Review of latest Microsoft Earnings (25Jul2023)

 Microsoft has released its Q4/2023 earnings (for the quarter ending 30 June 2023).

This is an excellent summary of its earnings by Twitter user EconomyApp:

Microsoft Q4 FY23 (ending in June):

  • Revenue +8% Y/Y to $56.2B ($0.7B beat)

  • Gross margin 70% (+2pp Y/Y)

  • Operating margin 43% (+4pp Y/Y)

  • EPS $2.69 ($0.14 beat)

  • Azure +26% Y/Y (+27% fx neutral).

Microsoft continues to do well with growing revenue. Its YoY net income of $72.3B is a stellar performance. Compared to a year ago, there is a slight dip in annual net income of 0.52%.


The concern of “profitability” has led to a 3.70% after-hours drop in Microsoft’s stock price.

Now, let us do a deep dive into the earnings:

Income Statement

Observations (income statement) YoY:

  • Annual total revenue has gained 6.88%

  • The Annual total costs have gained 8.00%

  • Thus, the Net income has dropped by 0.52%

  • Note that the gain in expenses is more than the gain in revenue.

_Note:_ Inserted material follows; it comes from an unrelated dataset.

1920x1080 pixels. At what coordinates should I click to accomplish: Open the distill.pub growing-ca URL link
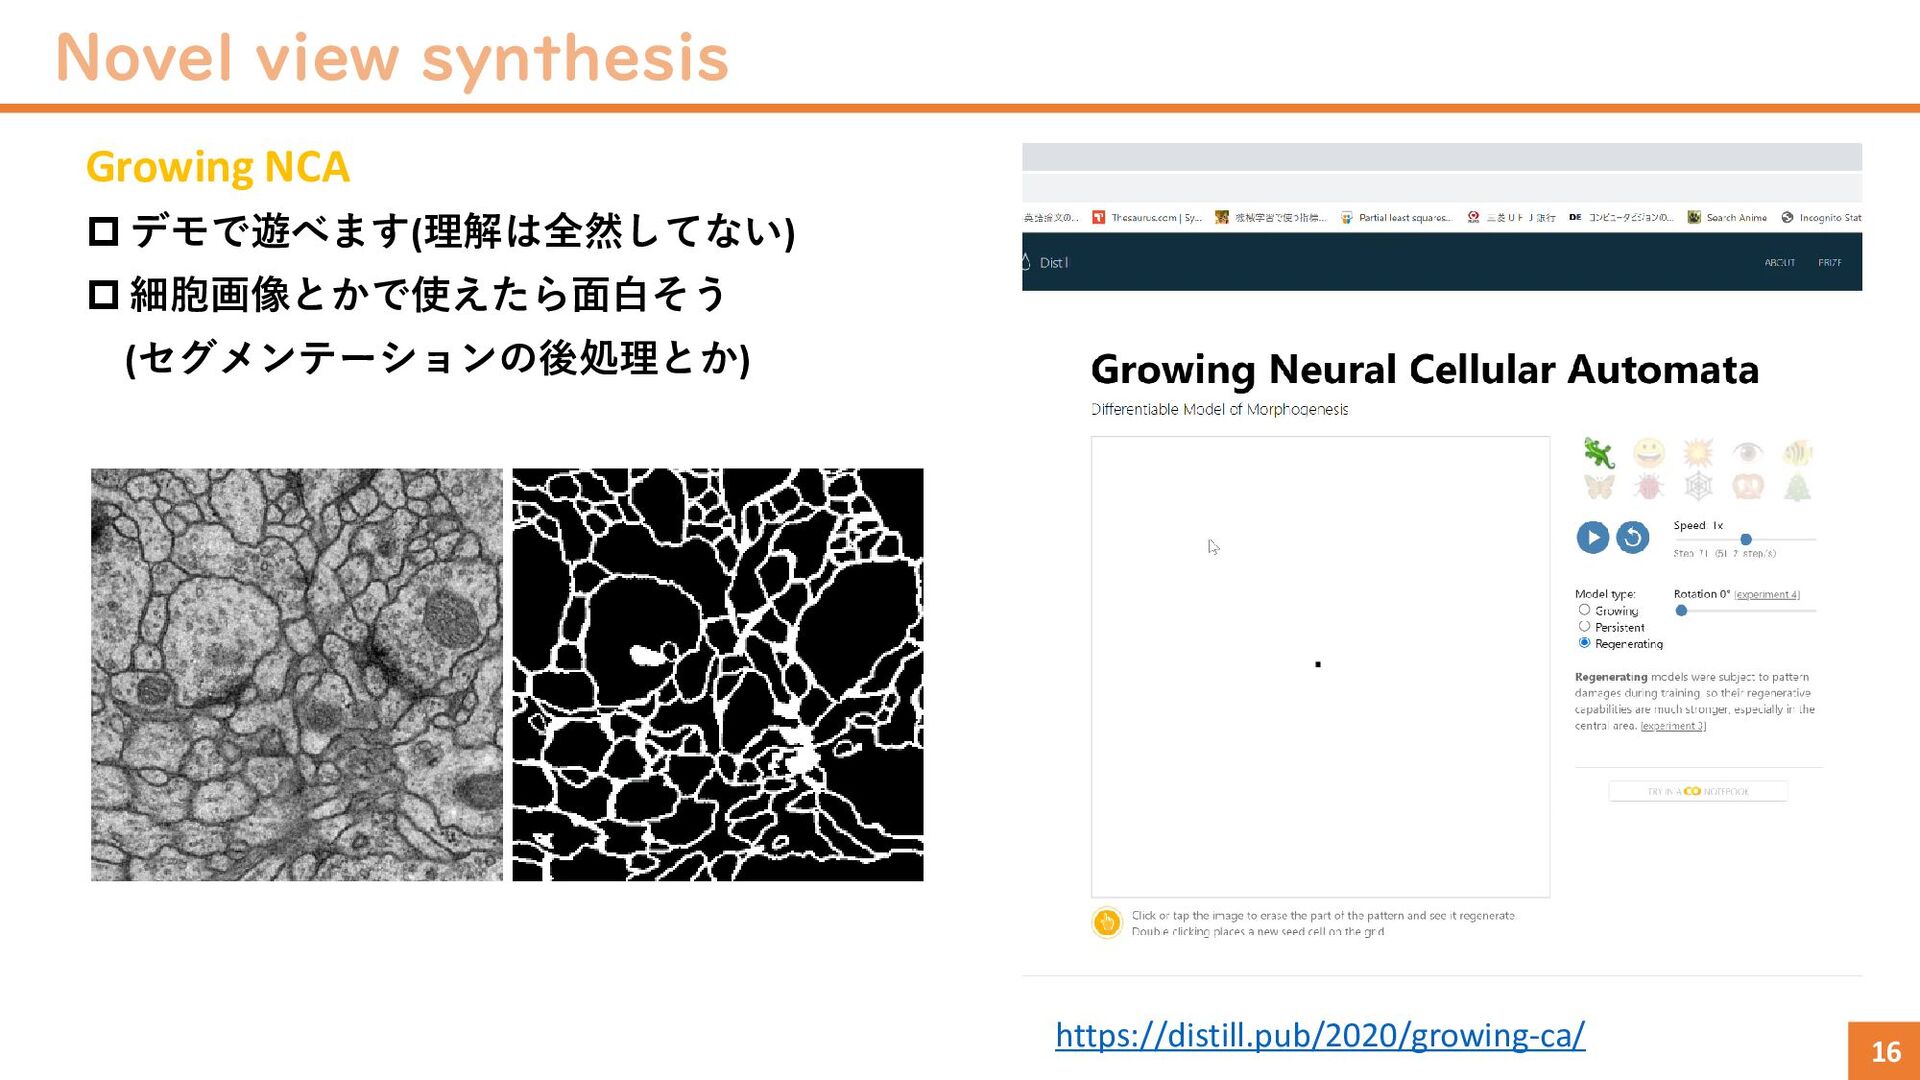[1320, 1035]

Despite this, this is a solid net income of $72.3B for the year (2023, ending 30 Jun 2023).

Balance Sheet

Observations (balance sheet) YoY:

  • Total assets gain by 12.92%

  • Total liabilities gain by 3.76%

  • It is good that there is more gain in assets compared to liabilities

  • Total shareholders’ equity gain by 23.83%

  • Retained earnings grew from $84.2B to $118.8B (a solid 41.01%).

  • It is good to see a drop in inventory ($3.7B to $2.5B), a drop of 33%.

  • Overall, it is a solid balance sheet.

Cash flow statements

Observations (Cashflow statement) YoY:

  • Net cash from operations fell from $89B (2022) to $87.5B (2023), a drop of 1.63%

  • CAPEX increased from $23.8B (2022) to $28.1B (2023), an increase of 17.67%

  • FCF fell from $65.1B (2022) to $59.4B (2023)

  • It is good to see the repurchase of common shares and the repayment of debts.

Outlook of Microsoft

The following are screenshots from Microsoft’s outlook pptx shared during the earnings call.

Observations:

  • For the few product categories of commercial business, productivity & business processes, Intelligent Cloud and More Personal Computing, both growth and decline are expected in their sub-categories.

  • This is a good overview we can reference as a benchmark for the future earnings.

  • The decline of “Office commercial products revenue” is “worrying” by 20%.

  • We can also expect some decline in the offerings of “server products revenue”, “enterprise services revenue”, “Windows OEM revenue” and “Devices revenue” (at a mid-30 %).

  • Thus, the hardware/product offering looks to be in the worst decline.

  • While most offerings are expected to grow, the ones with the best-expected growth are “Office 365 commercial revenue” (about 16%) and “Azure and other cloud services revenue" (about 25%-26%).

Conclusion

Overall, this is a solid earnings beat for Microsoft. There is solid profitability & balance sheet but we should note the decline in profitability and free cash flow (FCF). Given the outlook, it is possible that the company face some trying times ahead. This remains a stock with strong fundamentals, good profits and one to be added to our shortlist.

Let us do our due diligence before investing.